Air pollution is the third leading cause of death worldwide, and most large cities, have fine particulate matter (PM2.5) levels above WHO health guidelines. Here, we take a look at air pollution mapping in Sao Paulo to better understand the current situation, and where things may be heading.
Since the Industrial Revolution toward the end of the 18th century, energy-intensive tools have spread across the globe and ushered in a new age of exponential growth and technological progress. Unfortunately, because our energy sources are “dirty”, or non-renewable and polluting, we now find ourselves facing the consequences of accumulated particles and gases in our atmosphere: excessive warming and unhealthy air.
While global warming from fossil fuel emissions is more of a long-term problem that will take decades to fix even if we do everything right, air pollution and health can be seen as more of a short-term issue. It has been accumulating and causing death and morbidity for over a century in many places, long noticed yet ignored for lack of hard evidence it was dangerous, and once this was acquired for business interests over public health.
Large metropolitan areas are usually hotspots for air pollution case studies since they concentrate both industrial activity and transport (the main sources) along with a high density of people who might suffer from it. Sao Paulo is one of these metropolises, having undergone rapid growth in the second half of the 20th century from around 1 million to over 22 million inhabitants.
Its industry boomed between the 1950s and 1980s thanks to the car industry in particular, but also those of chemicals, steel, textile, food and many others. Sao Paulo’s simultaneous urban expansion meant residential and industrial areas often coincided, leading to many complaints in the 60s and 70s.
The government responded, setting up air pollution control programs which also coincided with less sulfur-heavy fuel, and the rise of hydroelectric and natural gas power plants, resulting in effective pollution reduction.
As Sao Paulo continued to grow, so did the number of vehicles on the street and the time spent in congestion; industrial emissions were soon overtaken, and vehicular emissions remain Sao Paulo’s largest source of air pollution today.
Research began linking air pollution to disease burdens in the 80s, but the scopes were not large enough to spur a change in policy. In the last two decades however, evidence has accumulated thanks to studies correlating precise particulate matter (PM) or vehicle traffic density to elderly and child hospitalizations and mortality from respiratory illness. Despite its progress in controlling air pollution, this kind of evidence makes it the government’s responsibility to curb it to the most benign possible levels.

EXERCISE INSTRUCTIONS –
- A) According to the Sao Paulo air pollution passage, how much did the city's population grow in the second half of the 20th century?
- B) Take everything from "As Sao Paulo" down to "benign possible levels." in the Sao Paulo air pollution passage and swap "vehicular emissions" for "traffic emissions".
The items after this have nothing to do with the Sao Paulo air pollution passage.

DATA TO EXAMINE –
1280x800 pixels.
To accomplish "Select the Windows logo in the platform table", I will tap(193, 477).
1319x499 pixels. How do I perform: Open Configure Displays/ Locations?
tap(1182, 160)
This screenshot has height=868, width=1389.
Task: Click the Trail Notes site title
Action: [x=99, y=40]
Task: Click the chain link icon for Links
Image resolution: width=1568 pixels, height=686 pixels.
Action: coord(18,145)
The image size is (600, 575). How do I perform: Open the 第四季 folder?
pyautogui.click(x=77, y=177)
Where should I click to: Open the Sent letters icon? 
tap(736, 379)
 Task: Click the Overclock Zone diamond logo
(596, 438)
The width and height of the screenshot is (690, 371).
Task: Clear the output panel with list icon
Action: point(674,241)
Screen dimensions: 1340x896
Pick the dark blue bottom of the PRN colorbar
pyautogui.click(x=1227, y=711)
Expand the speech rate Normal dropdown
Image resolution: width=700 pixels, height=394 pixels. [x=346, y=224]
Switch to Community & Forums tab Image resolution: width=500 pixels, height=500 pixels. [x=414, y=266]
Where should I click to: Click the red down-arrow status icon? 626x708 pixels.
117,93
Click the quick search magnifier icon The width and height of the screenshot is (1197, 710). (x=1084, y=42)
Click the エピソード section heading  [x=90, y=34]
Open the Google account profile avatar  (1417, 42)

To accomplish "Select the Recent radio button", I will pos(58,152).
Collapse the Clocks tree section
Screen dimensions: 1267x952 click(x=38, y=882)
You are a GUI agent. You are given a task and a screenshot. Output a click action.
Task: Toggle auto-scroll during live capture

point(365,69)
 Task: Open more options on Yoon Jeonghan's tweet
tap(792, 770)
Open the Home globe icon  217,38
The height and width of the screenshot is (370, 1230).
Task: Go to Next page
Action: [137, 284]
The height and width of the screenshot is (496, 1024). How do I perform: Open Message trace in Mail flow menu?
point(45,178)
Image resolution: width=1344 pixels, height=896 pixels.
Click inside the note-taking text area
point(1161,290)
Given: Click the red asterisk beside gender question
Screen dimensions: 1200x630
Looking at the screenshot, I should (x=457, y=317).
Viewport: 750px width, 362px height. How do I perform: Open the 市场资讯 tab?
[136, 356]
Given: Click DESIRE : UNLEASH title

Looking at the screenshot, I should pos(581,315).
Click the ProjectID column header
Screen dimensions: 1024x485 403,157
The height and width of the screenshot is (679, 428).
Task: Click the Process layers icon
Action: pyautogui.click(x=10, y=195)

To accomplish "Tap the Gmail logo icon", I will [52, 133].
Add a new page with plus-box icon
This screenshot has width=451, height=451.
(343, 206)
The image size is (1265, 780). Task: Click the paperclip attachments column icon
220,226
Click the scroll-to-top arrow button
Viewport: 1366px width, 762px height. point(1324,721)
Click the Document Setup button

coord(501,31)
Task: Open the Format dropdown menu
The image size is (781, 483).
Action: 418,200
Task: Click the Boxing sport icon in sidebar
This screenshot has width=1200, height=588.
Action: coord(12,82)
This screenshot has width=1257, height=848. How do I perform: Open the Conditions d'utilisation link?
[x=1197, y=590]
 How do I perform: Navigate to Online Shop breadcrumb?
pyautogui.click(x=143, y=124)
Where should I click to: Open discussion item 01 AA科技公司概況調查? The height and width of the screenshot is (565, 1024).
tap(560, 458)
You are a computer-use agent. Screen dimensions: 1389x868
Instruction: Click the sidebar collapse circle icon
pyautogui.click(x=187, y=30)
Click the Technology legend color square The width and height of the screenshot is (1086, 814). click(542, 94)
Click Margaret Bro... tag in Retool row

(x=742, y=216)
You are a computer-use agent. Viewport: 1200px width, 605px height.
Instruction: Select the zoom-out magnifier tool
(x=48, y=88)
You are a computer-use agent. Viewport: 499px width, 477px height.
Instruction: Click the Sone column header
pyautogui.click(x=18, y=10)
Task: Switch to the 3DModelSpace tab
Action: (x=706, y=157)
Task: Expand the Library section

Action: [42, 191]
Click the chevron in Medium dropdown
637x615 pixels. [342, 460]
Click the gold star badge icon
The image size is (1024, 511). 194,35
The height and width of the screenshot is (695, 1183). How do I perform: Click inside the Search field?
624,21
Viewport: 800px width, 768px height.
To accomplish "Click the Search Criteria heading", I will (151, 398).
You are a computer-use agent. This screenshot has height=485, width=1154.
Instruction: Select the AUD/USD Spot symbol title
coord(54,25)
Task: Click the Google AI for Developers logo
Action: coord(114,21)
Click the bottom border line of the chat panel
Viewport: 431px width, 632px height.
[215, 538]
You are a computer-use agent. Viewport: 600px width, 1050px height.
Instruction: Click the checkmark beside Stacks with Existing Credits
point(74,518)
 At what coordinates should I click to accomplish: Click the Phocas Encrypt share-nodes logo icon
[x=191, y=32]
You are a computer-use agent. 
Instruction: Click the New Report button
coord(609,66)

ANSWERS PROVIDED –
- A) From around 1 million to over 22 million inhabitants.

- B)
As Sao Paulo continued to grow, so did the number of vehicles on the street and the time spent in congestion; industrial emissions were soon overtaken, and traffic emissions remain Sao Paulo’s largest source of air pollution today.
Research began linking air pollution to disease burdens in the 80s, but the scopes were not large enough to spur a change in policy. In the last two decades however, evidence has accumulated thanks to studies correlating precise particulate matter (PM) or vehicle traffic density to elderly and child hospitalizations and mortality from respiratory illness. Despite its progress in controlling air pollution, this kind of evidence makes it the government’s responsibility to curb it to the most benign possible levels.